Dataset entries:
□ □ □ □ □ □ □
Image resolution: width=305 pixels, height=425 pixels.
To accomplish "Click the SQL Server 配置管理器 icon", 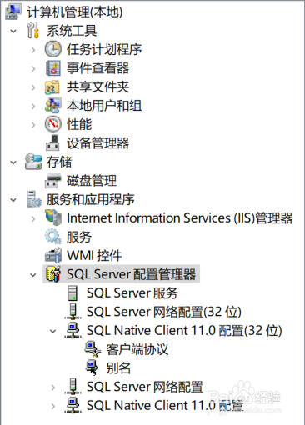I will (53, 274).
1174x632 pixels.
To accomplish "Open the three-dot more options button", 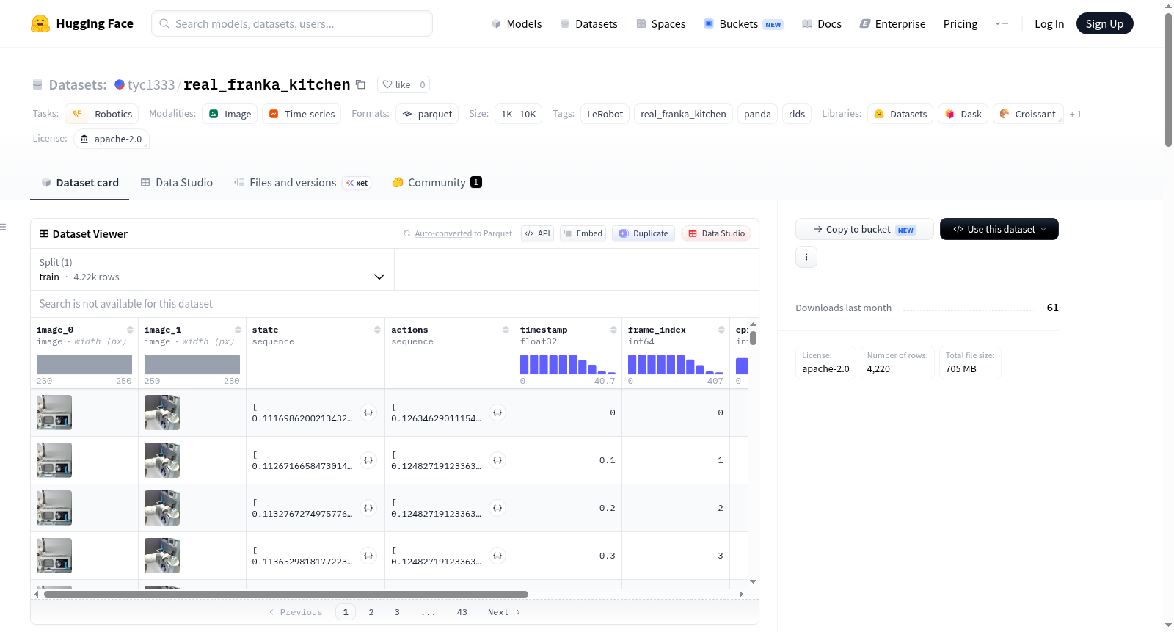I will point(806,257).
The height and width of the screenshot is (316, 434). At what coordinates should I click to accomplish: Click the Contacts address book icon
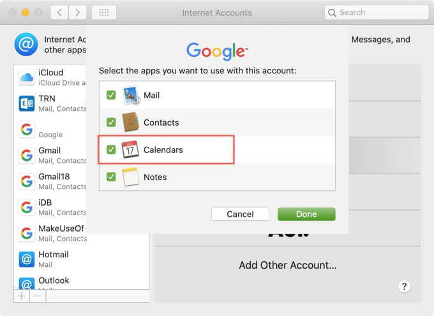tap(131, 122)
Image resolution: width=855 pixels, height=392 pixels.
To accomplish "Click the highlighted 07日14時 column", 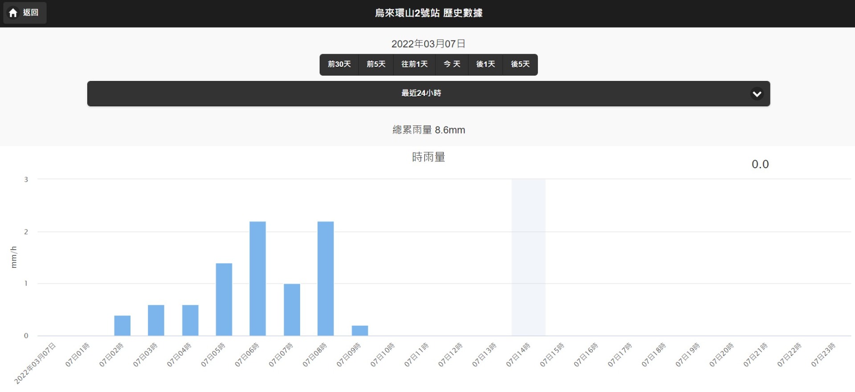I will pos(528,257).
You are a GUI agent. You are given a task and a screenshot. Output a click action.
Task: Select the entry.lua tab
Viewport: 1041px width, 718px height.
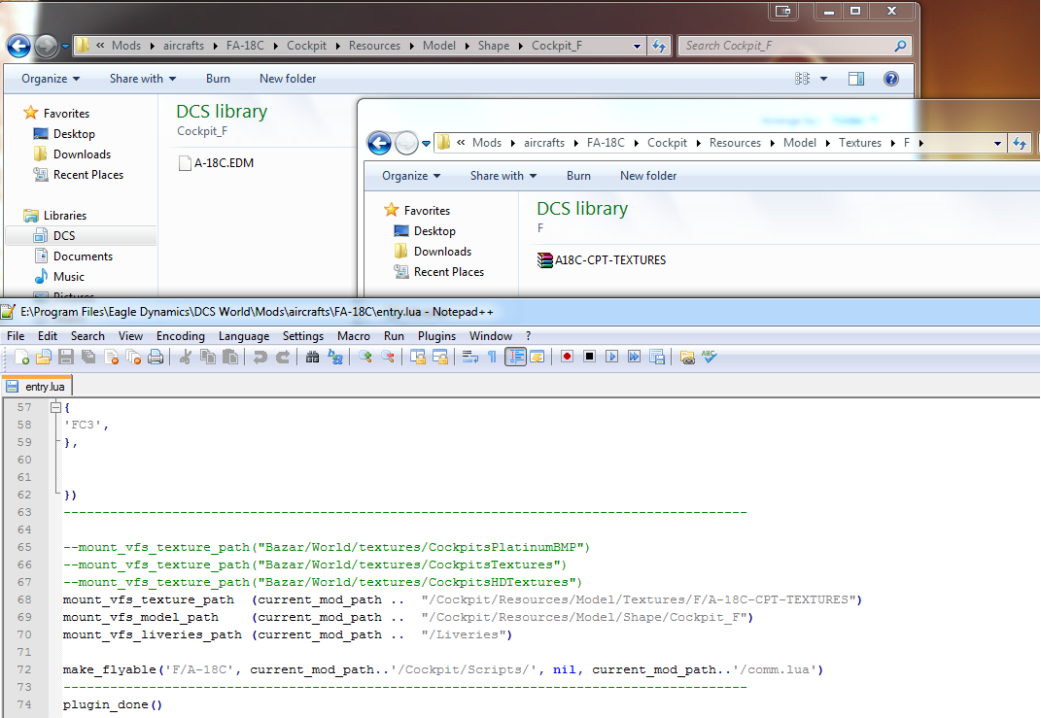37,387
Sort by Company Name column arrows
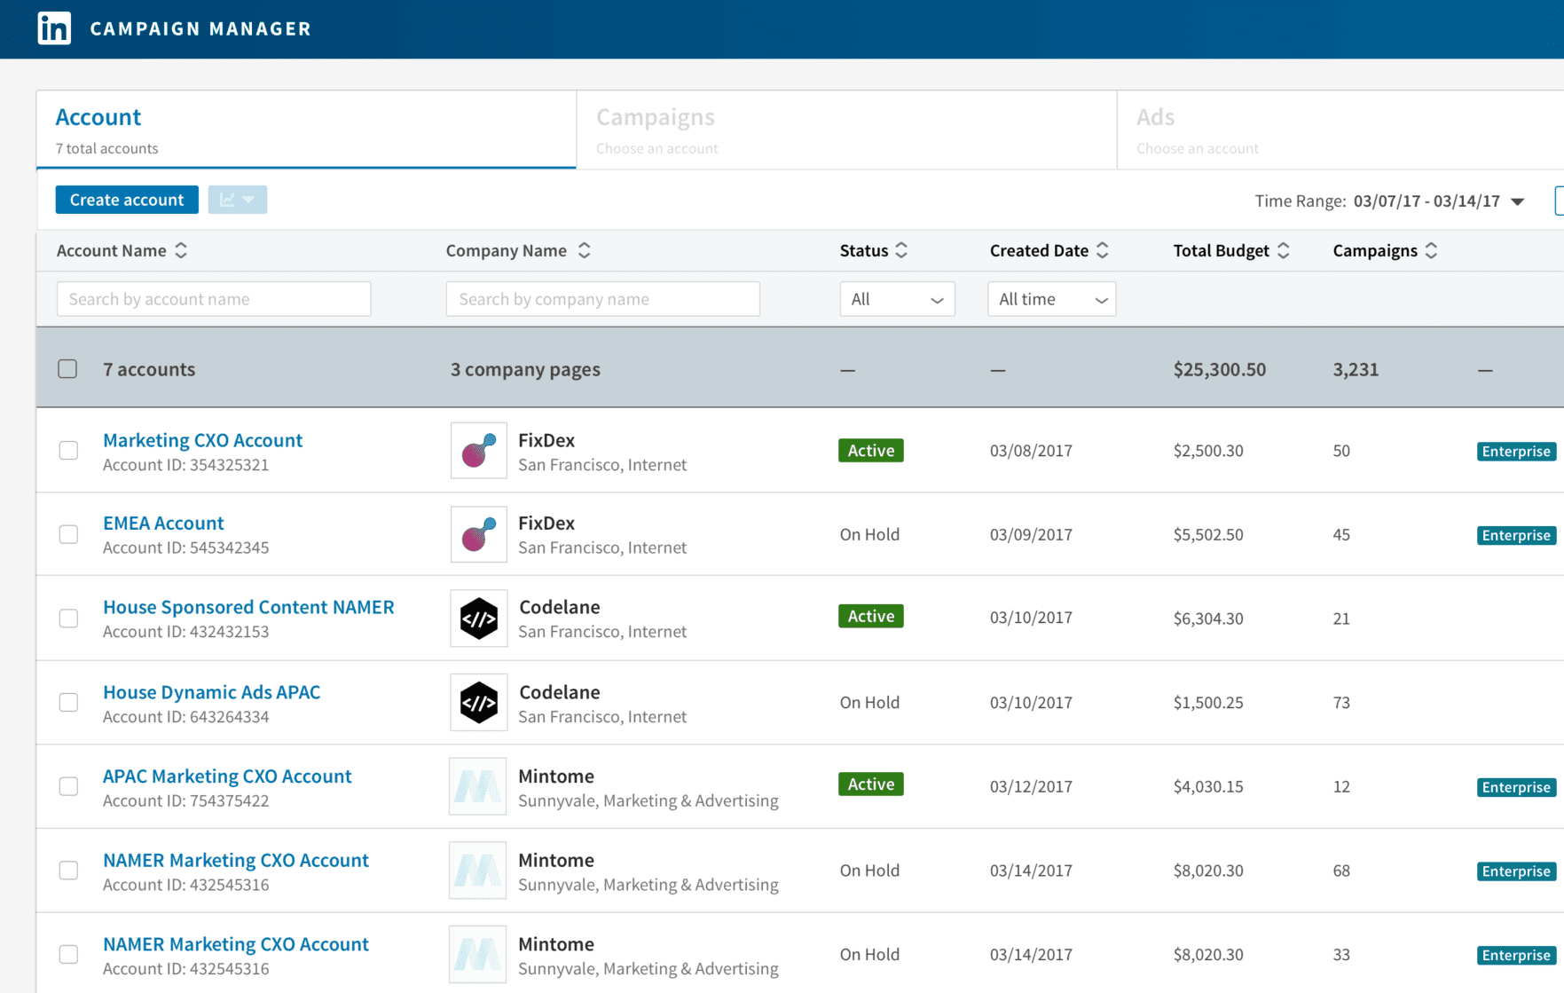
□ □ □ □ □ □ □
Look through the entries above, and wherever a line holds the string "resolution", copy it.

**EXPECTED ANSWER:**
Image resolution: width=305 pixels, height=425 pixels.
Image resolution: width=855 pixels, height=392 pixels.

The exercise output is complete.